XIX

Шанкар и Кишан в спешке пришпорили своих лошадей. Они вихрем неслись по уже пустынным улицам Кучелмина. Весь народ спал, а утро только вступало в свои права, поэтому никто и ни что не мешало им скакать галопом.

Заспанные охранники на воротах еле опознали спросонья своего господина, Шанкара третьего сына правителя Кучелмина, однако ворота открыли быстро, как только поняли, кто перед ними.

Дворец стоял без света. Все слуги спали, а Индивер с Калиани не вернулись с охоты, они заночевали в палатках, где- то в горах, там, где охотились и видели сладкие сны, не ведая, что с их сыном Пратапом приключилась беда.

Сердце Шанкара сжала тревога и тоска, как только его взгляд коснулся тёмных окон его дворца, его дома. Он быстро соскочил с коня, вслед за ним и Кишан ступил на землю.
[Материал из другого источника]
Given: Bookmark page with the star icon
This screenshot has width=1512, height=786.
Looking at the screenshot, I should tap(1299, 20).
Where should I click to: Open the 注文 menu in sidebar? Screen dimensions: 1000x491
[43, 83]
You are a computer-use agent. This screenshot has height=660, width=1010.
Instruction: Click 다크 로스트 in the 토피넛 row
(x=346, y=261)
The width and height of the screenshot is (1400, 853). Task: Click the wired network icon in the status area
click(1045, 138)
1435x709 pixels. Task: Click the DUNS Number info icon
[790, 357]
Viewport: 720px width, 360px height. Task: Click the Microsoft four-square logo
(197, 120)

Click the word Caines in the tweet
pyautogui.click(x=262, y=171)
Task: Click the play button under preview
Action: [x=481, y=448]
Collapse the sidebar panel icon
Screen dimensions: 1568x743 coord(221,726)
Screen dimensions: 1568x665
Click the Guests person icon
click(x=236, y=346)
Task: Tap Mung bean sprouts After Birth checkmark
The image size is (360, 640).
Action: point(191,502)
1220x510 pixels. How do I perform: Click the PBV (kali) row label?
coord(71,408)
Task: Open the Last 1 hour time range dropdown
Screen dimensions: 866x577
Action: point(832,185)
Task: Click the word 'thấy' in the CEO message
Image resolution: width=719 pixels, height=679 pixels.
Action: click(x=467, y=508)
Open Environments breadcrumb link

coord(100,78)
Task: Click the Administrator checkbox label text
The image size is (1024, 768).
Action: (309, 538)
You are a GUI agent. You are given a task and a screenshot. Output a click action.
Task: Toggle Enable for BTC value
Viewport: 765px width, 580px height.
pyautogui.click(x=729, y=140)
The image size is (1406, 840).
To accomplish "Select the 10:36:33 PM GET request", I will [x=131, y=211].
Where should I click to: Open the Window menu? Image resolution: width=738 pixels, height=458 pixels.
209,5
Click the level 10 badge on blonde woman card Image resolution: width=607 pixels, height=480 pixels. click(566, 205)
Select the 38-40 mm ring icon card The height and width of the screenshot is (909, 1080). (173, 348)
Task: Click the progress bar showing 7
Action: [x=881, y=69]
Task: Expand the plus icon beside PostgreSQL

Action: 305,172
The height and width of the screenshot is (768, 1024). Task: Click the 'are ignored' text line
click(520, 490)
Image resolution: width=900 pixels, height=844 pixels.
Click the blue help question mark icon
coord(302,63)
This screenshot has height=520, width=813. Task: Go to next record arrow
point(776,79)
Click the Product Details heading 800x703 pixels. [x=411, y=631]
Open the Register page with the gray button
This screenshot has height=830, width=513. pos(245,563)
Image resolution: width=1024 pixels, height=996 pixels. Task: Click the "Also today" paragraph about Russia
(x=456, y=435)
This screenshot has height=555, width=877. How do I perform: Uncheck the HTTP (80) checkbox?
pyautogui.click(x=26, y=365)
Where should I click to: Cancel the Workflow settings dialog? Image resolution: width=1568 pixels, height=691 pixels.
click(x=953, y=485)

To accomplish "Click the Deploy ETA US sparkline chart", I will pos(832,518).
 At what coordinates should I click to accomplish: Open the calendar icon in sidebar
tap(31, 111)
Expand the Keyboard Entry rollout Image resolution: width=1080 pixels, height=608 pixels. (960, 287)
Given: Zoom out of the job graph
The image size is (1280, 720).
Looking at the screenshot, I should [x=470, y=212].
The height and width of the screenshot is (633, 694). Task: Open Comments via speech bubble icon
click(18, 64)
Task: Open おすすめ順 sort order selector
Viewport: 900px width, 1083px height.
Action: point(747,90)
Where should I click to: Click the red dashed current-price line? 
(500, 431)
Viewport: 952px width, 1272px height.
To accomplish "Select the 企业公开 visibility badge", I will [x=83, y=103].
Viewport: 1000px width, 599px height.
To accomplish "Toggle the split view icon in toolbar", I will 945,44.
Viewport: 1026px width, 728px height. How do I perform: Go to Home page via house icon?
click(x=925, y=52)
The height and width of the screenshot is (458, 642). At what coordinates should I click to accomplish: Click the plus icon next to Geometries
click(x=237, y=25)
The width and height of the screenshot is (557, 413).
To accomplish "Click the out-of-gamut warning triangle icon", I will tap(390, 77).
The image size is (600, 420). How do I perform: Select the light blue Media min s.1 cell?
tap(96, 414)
— Войдём в ту дверь, — указывая концом хлыста, произнёс Шанкар, — если с братом всё в порядке, тогда нам не придётся краснеть, если вдруг мы его застанем не одного.

— Давай! — Кишану тоже было тревожно.

Они оба бегом, пересекли большой двор и очутились возле главных дверей. Молниеносно, переходя на бег, не давая себе отчёт в том, что он торопится, Шанкар мчался по длинному коридору к покоям брата, вслед за ним, еле успевая, бежал Кишан.

Вот и заветная дверь. Шанкар постучал в неё громче, чем следовало в это время суток. Затем он дёрнул ручку на себя, дверь оказалась закрытой с той стороны.

— Брат! Пратап! Открой! Это я, Шанкар!

Но в ответ ему была тишина. Шанкар снова заколотил уже кулаком в дверь, так, что гулкое эхо разнеслось по сводам дворца.

— Открывай! Скажи, что с тобой всё в порядке! — голос Шанкара задрожал.

Кишан видя, что дело принимает нежелательный оборот, вернулся назад и, увидев старого слугу, в рубахе с фонарём в руках, по- видимому проснувшегося от шума, который создал Шанкар, стуча в дверь, остановил его.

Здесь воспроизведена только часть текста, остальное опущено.